Google plans to introduce a new ad-blocking tool for its Chrome web browser in 2018, and is giving publishers at least six month’s notice to prepare. According to sources, the new default setting will appear on desktop and mobile Chrome versions and will prevent ads from popping up on websites known to create a bad advertising experience for users. Google’s new “Ad Experience Reports” will let publishers know if their website hosts such “bad experience” ads and will detail how to fix the problems.
The Wall Street Journal reports that sources say, “the tool will be provided before the Chrome ad blocker goes live.” The Coalition for Better Ads (of which Google and Facebook are members) has identified “unacceptable ad types,” and released an initial list in March, which included “pop-ups, auto-playing video ads with sound and ‘prestitial’ ads that count down before displaying content.”

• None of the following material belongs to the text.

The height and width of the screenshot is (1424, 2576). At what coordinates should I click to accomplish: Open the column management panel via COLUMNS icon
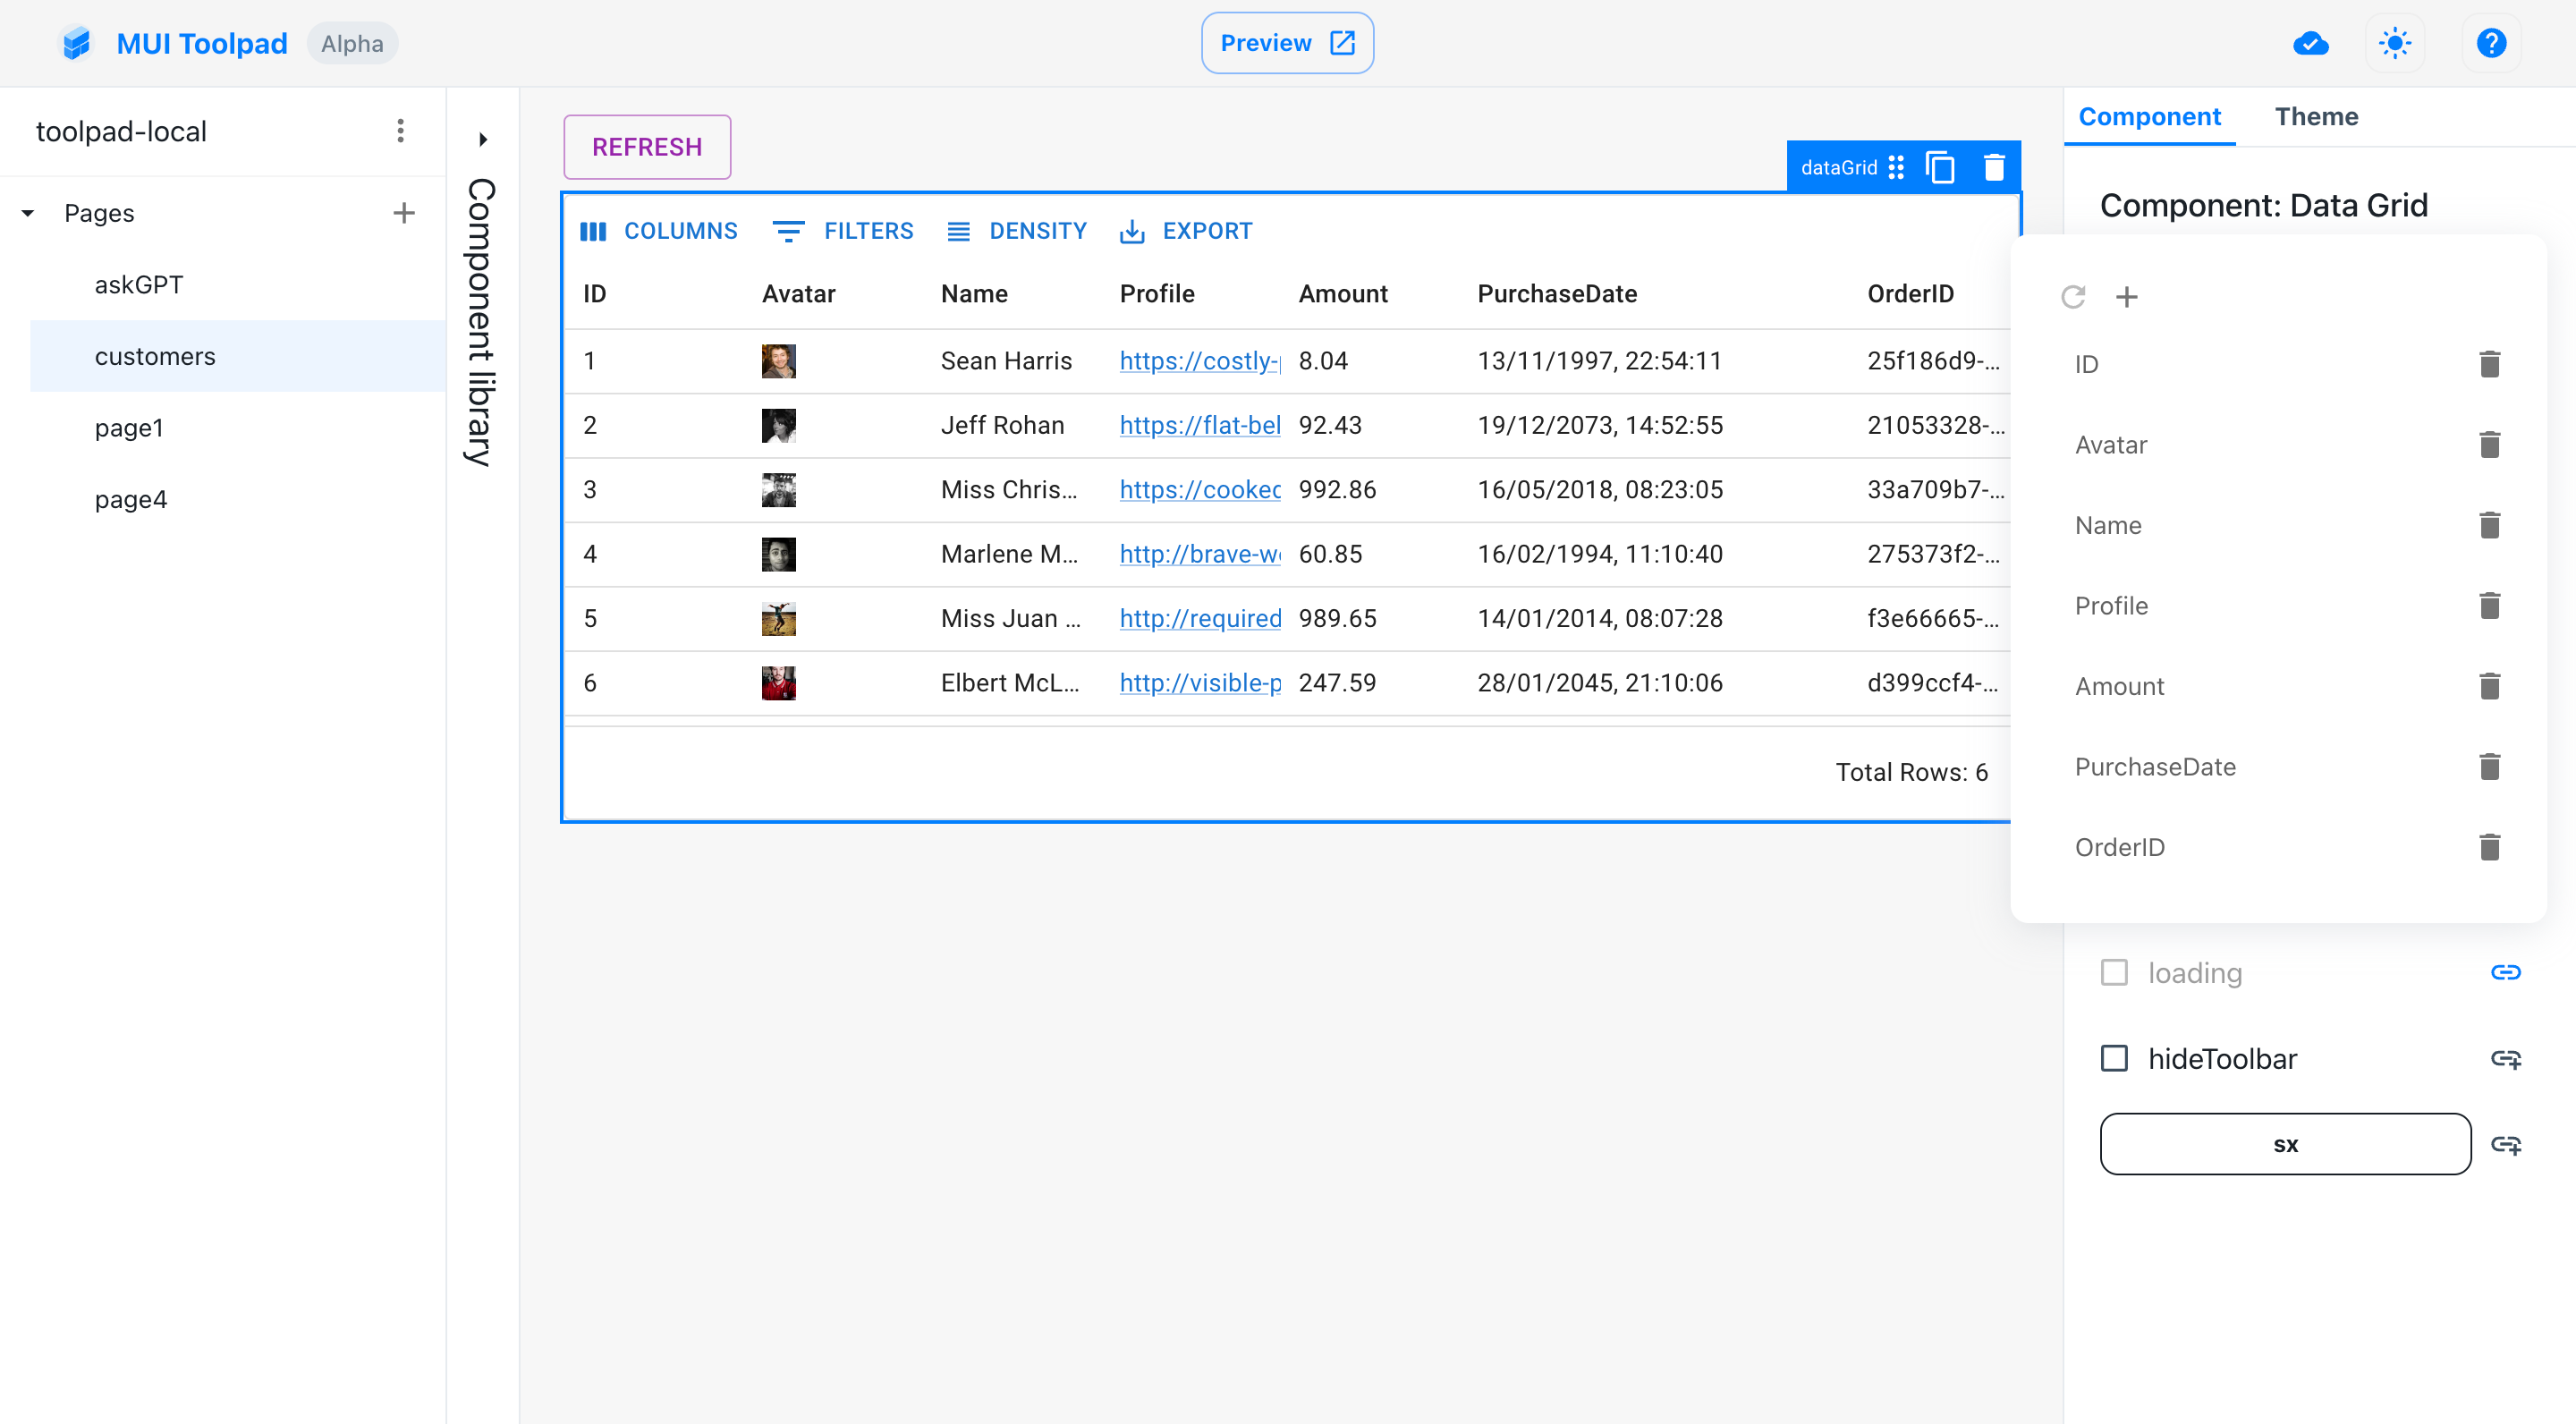[x=594, y=230]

Although users will be pleased such ads are blocked, the move “also threatens a vital source of revenue for publishers,” and “some media companies are wary of Google’s tool impacting which of their ads make it through to users.”
Google, which describes the tool as an advertising filter rather than blocker, draws a comparison to “existing features in Chrome designed to block pop-up windows and to offer users warnings before they visit pages with harmful software known as malware.”

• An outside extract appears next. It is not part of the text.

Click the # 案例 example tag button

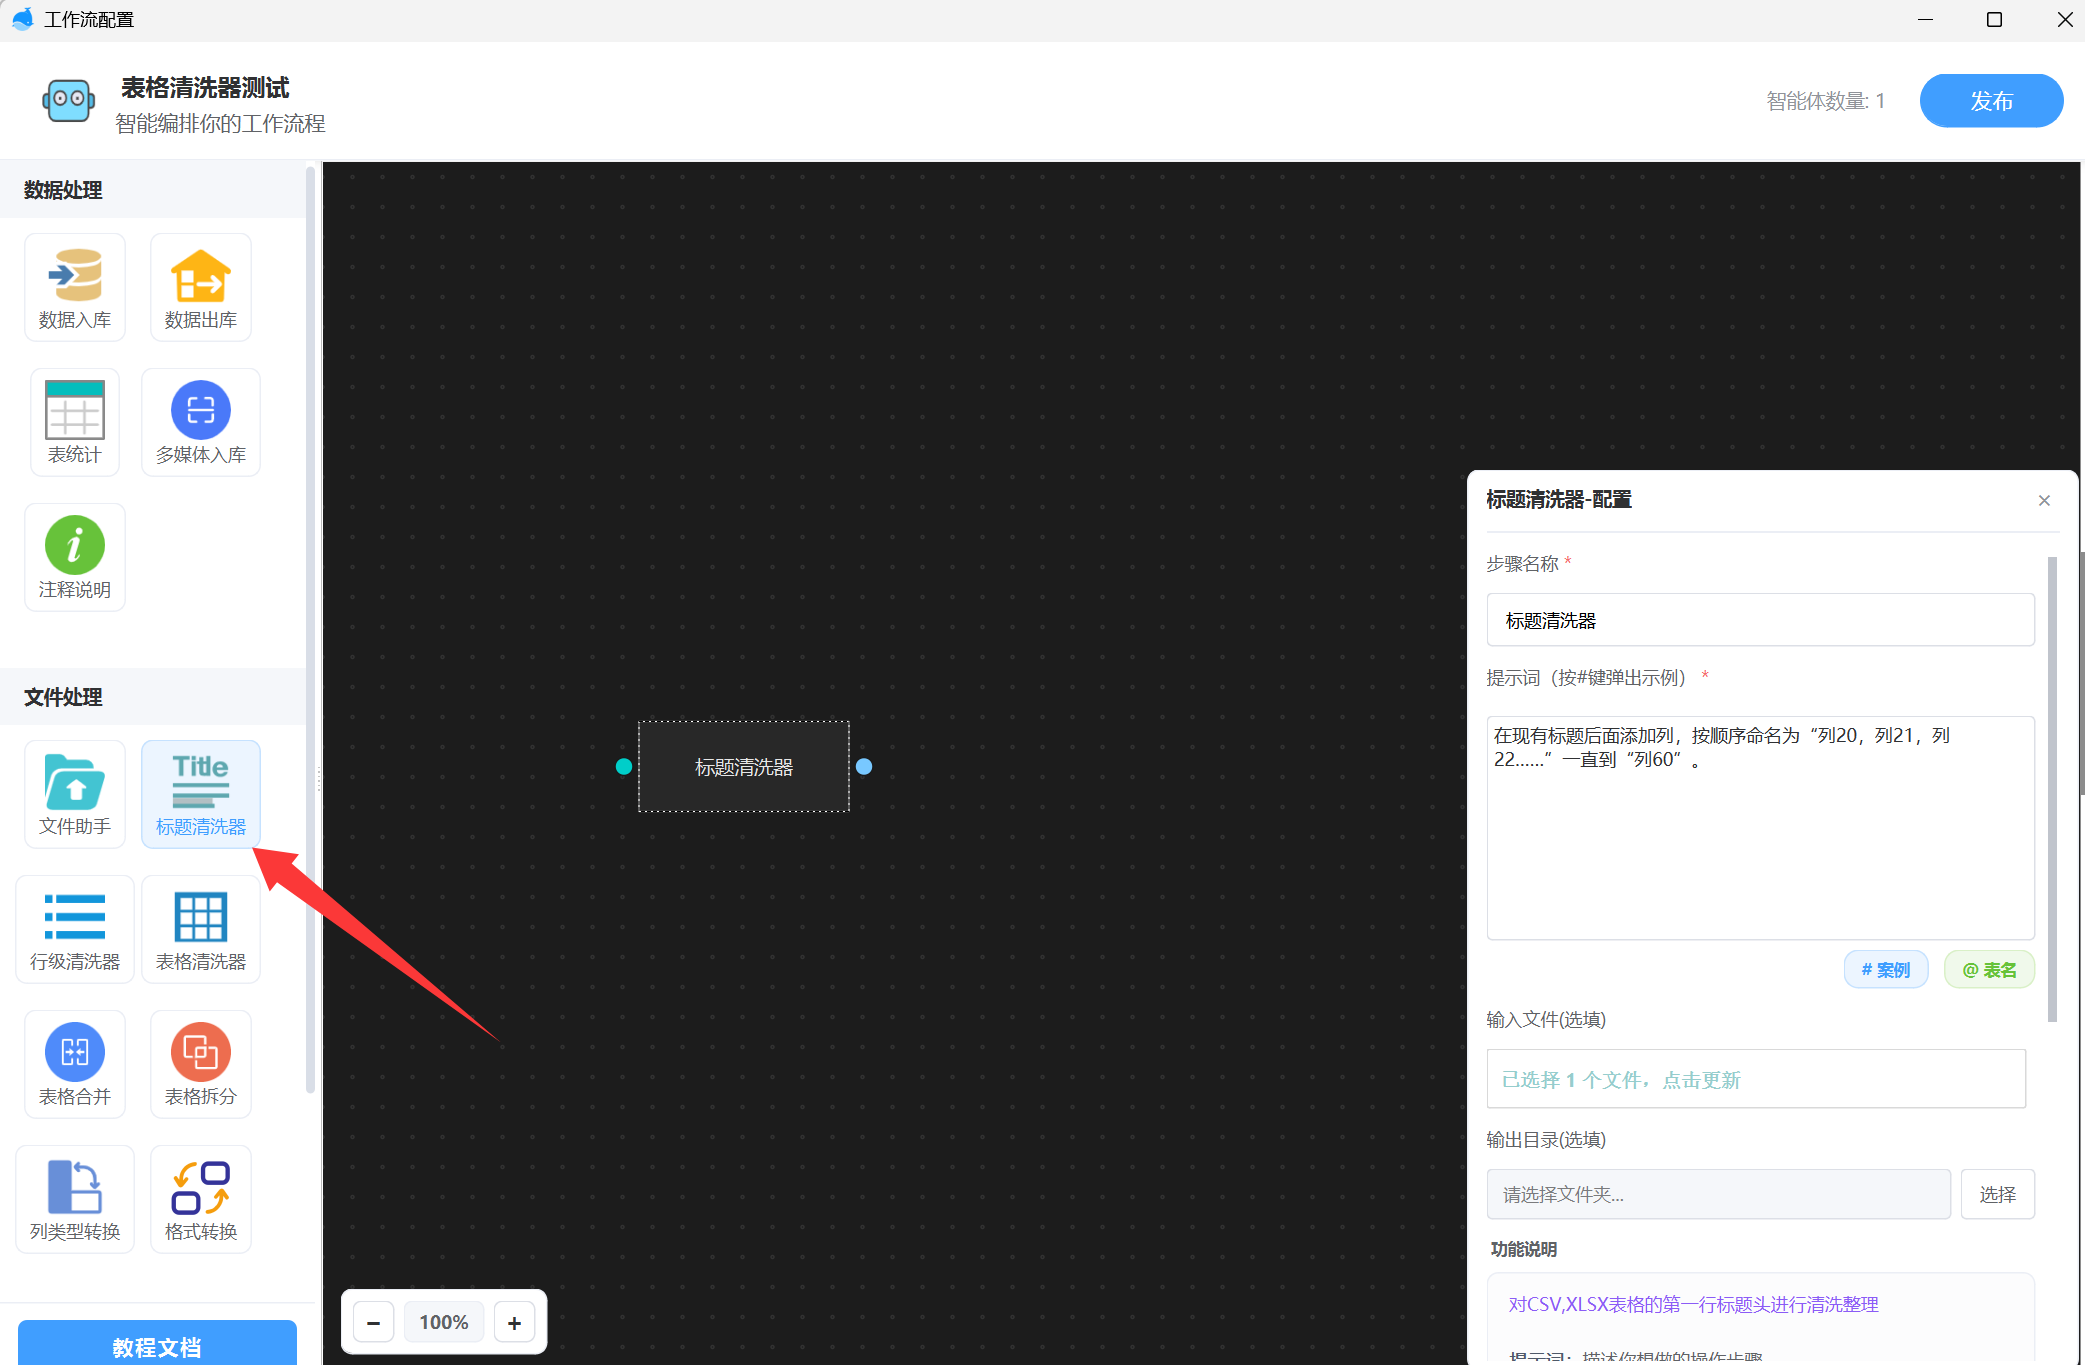point(1885,969)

About 26 percent of U.S. Internet browsers use some kind of ad blocking software currently, says the Interactive Advertising Bureau, so Google’s move could also be seen as “defensive” although parent company Alphabet makes 88 percent of its $90 billion revenue from online ads. By offering its own filter, Google hopes to forestall the growth of other ad blocking tools and wield more control over which ads get blocked.
NetMarketShare reports that Chrome has captured “nearly 60 percent share across mobile and desktop devices.” Google also debuted Funding Choices, a tool “designed to combat the effects of ad blockers offered by other companies,” by presenting a message telling users to disable the blockers to see the content or pay for a “pass” to remove all ads.